## EXERCISE REQUIREMENTS:
Starting at the line that holds "Click the Cladding system label cell", quote every line through the end of the records, both boundary lines included. Omit the pictures.

<<<<

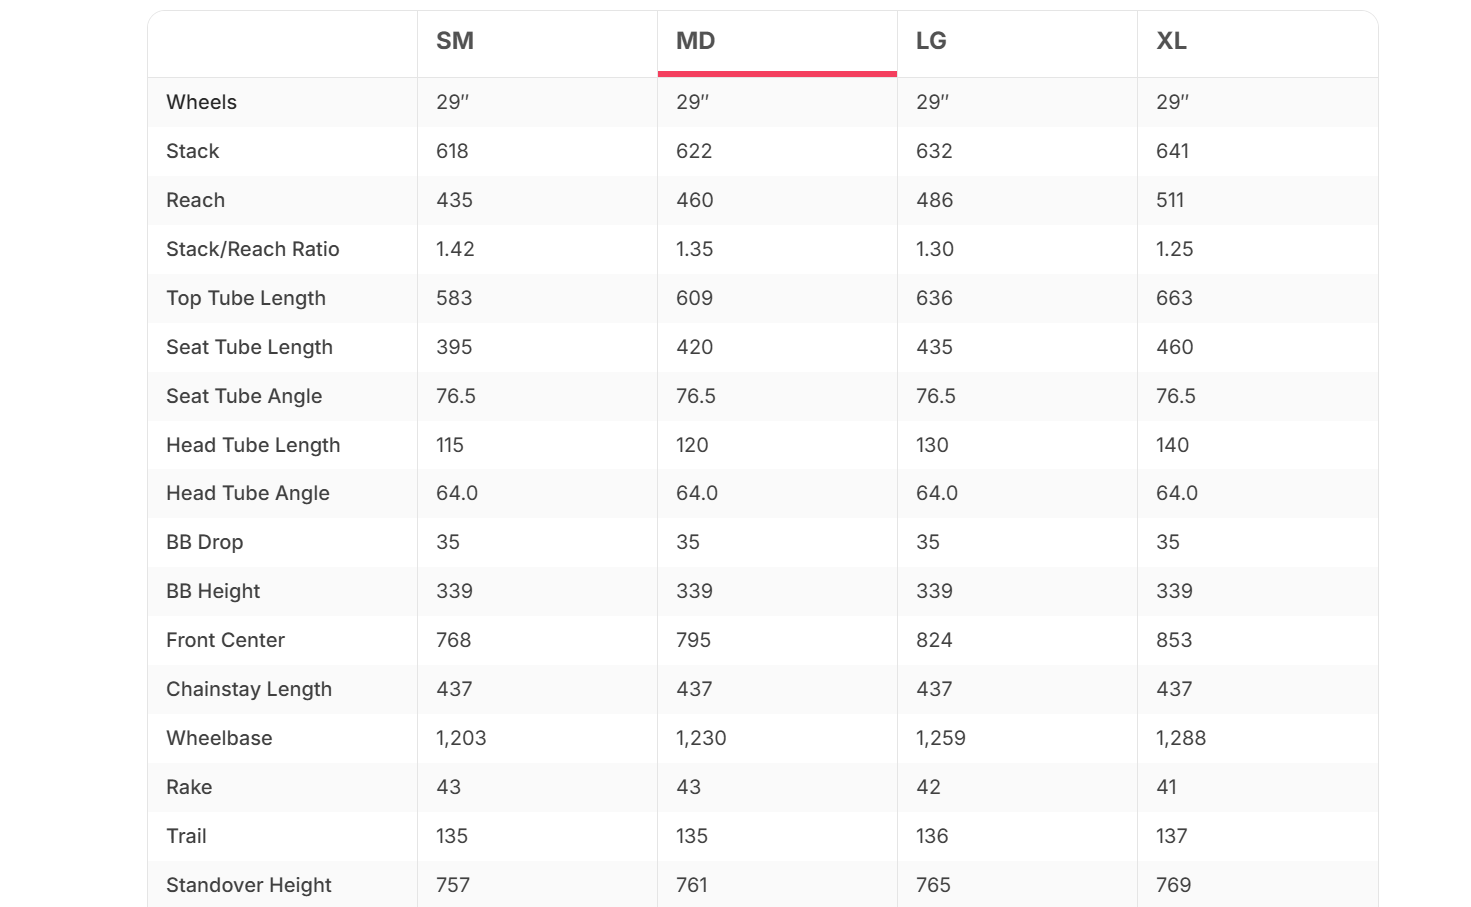Click the BB Drop row label
Screen dimensions: 1471x907
(205, 542)
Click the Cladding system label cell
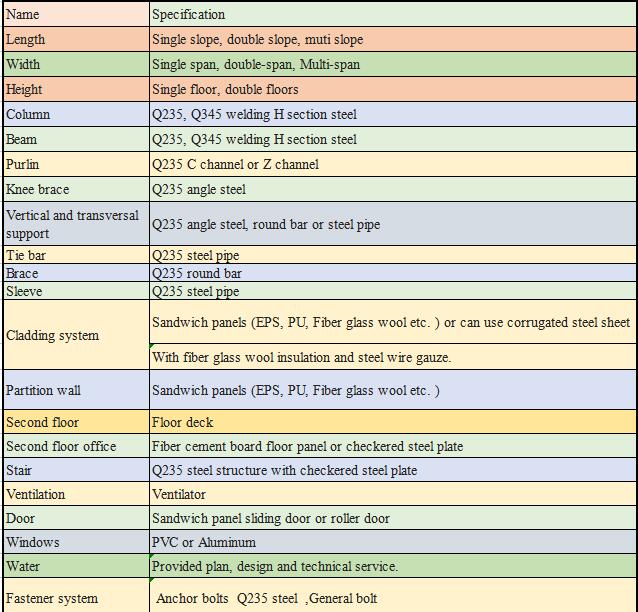The image size is (638, 612). point(74,335)
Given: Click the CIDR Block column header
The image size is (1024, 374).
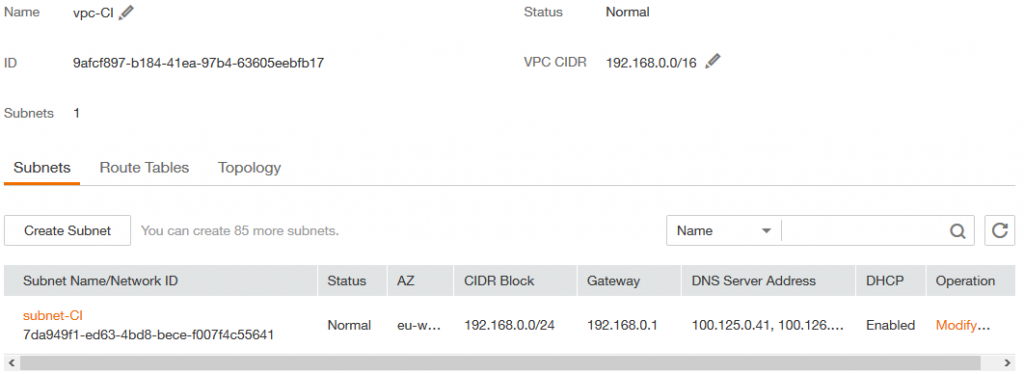Looking at the screenshot, I should pos(499,281).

>>>>

## WRITTEN REPLY:
Click the Cladding system label cell
The image size is (638, 612). point(74,335)
Given: Click the CIDR Block column header
The image size is (1024, 374).
Looking at the screenshot, I should pos(499,281).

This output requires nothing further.